EducationalTestingService / rstfinder

Fast Discourse Parser to find latent Rhetorical STructure (RST) in text.
MIT License
122 stars 24 forks source link

ValueError: X has 9371 features, but StandardScaler is expecting 74698 features as input. #72

Closed mufeili closed 2 years ago

mufeili commented 3 years ago

Hi,

When I evaluate a trained discourse parsing model (e.g. using rst_eval rst_discourse_tb_edus_TRAINING_DEV.json -p rst_parsing_model.C1.0 --use_gold_syntax), I encountered the error in the title.

Since the code uses sparse features, my guess is that the set of features in the training and test sets are different.

desilinguist commented 3 years ago

@mufeili did you train the model with rstfinder using the instructions?

mufeili commented 3 years ago

@desilinguist Thank you for your reply. Yes, I followed the instructions. It seems that the issue does not exist with skll 2.1. So I guess there are some compatibility issues with skll 2.5.

desilinguist commented 3 years ago

Interesting! Yes, it could certainly be that it's a SKLL 2.5 issue since we haven't really tested rstfinder with that yet.

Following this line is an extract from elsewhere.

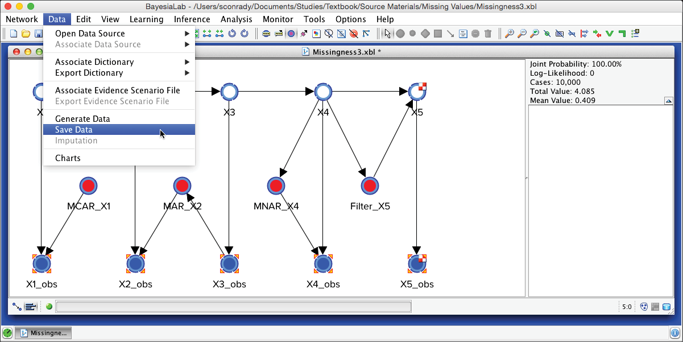
Task: Click the rotate left icon in toolbar
Action: point(232,34)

Glad you have a workaround for now. I will try to replicate the issue on my end and see what changes are required.

mufeili commented 3 years ago

Thank you for developing and maintaining such a great tool!

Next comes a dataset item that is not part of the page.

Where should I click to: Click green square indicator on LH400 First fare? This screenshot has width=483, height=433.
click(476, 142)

desilinguist commented 3 years ago

Thank you for the kind words! I am glad you find it useful! :)

ashleylew commented 3 years ago

I'm having this same problem -- just wondering if there are any updates on this issue?

desilinguist commented 3 years ago

Hi @ashleylew, unfortunately, we have still not gotten around to getting rstfinder to work with SKLL 2.5. Do you still see this issue if you use SKLL 2.1?